▶ **The task**: After locating the line with "The width and height of the screenshot is (1083, 683).", repeat it and every following line to the end of the listing, exactly. Omit the pictures.

-=-=-=-=-

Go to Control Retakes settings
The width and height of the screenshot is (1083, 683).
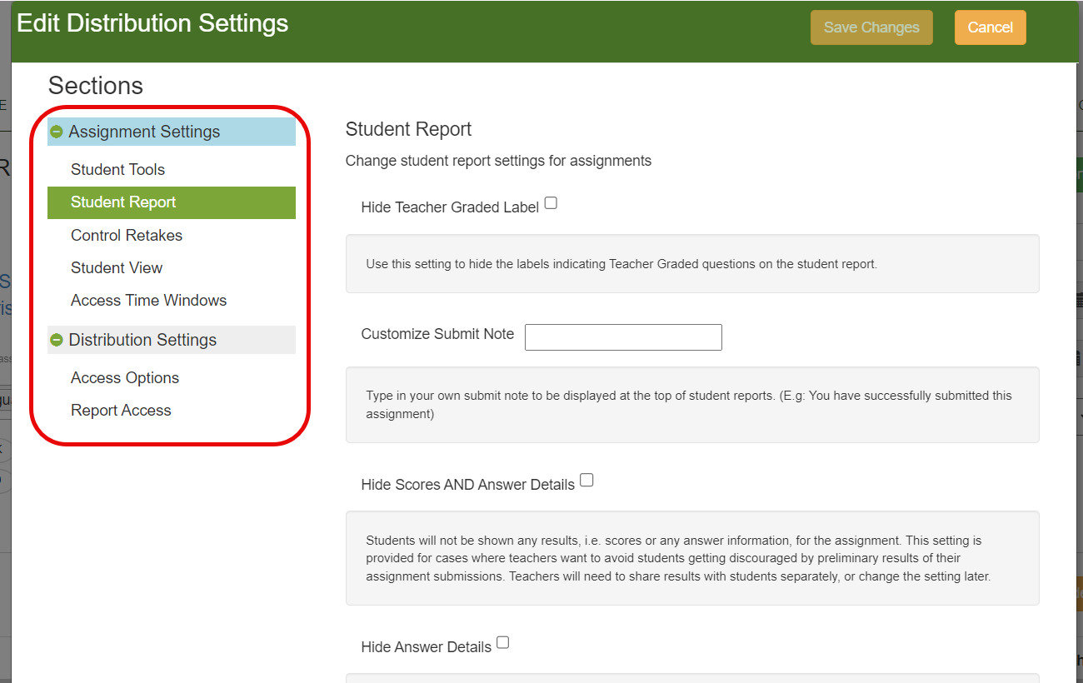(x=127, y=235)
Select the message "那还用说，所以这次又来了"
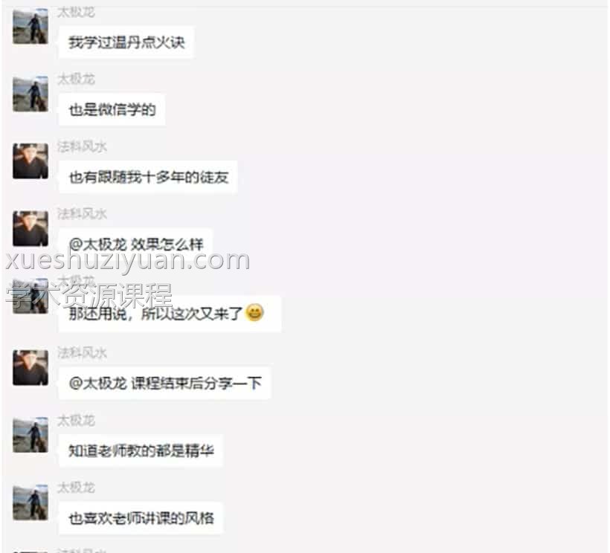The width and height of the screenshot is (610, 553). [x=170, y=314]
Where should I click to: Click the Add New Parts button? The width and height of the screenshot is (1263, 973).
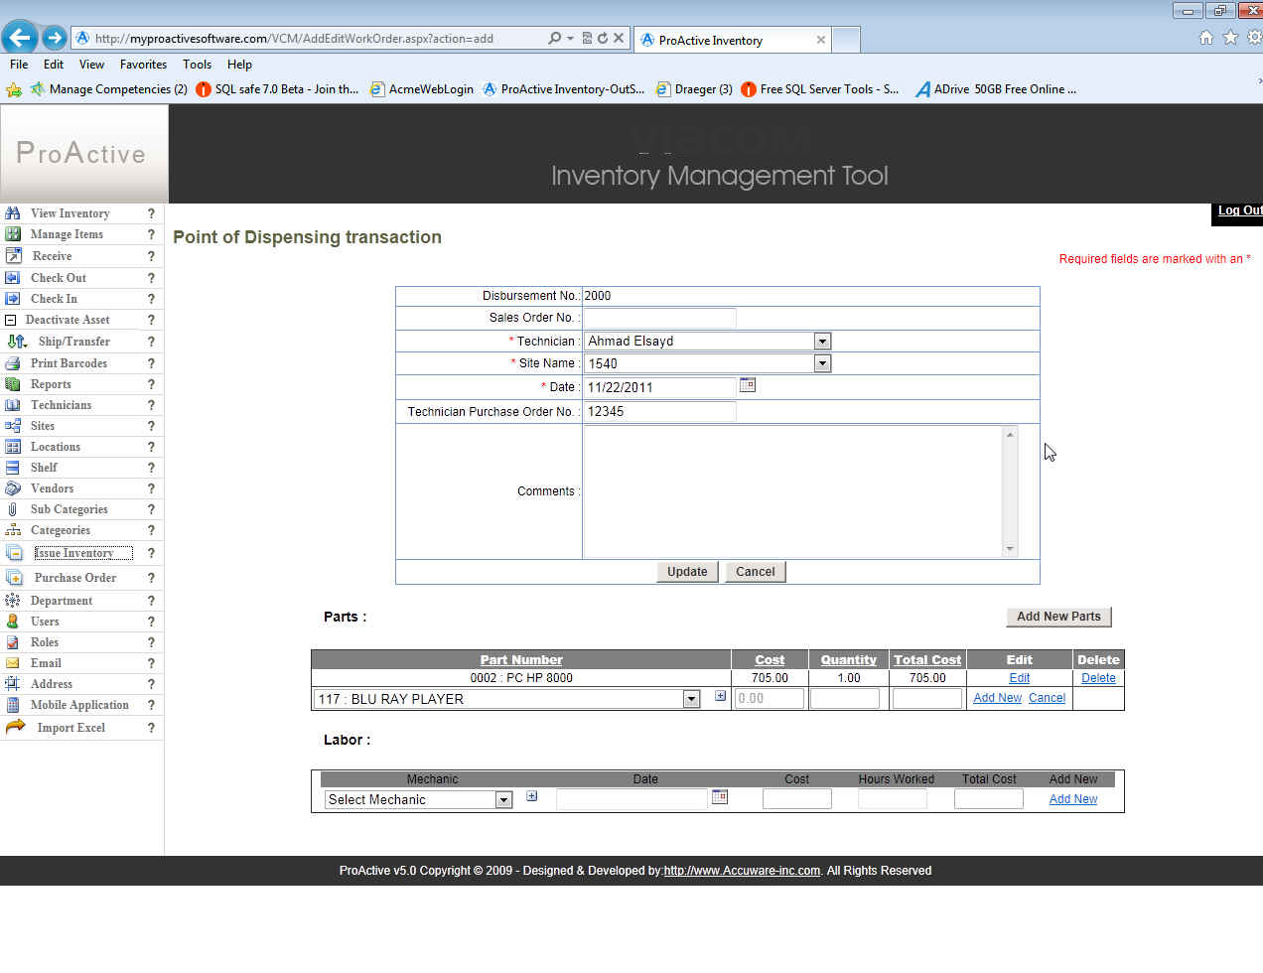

-=-=-=-=-

▶ **Solution to this problem**:
The width and height of the screenshot is (1083, 683).
(x=127, y=235)
Select the message "那还用说，所以这次又来了"
The width and height of the screenshot is (610, 553). [x=170, y=314]
Where should I click to: Click the Add New Parts button? The width and height of the screenshot is (1263, 973).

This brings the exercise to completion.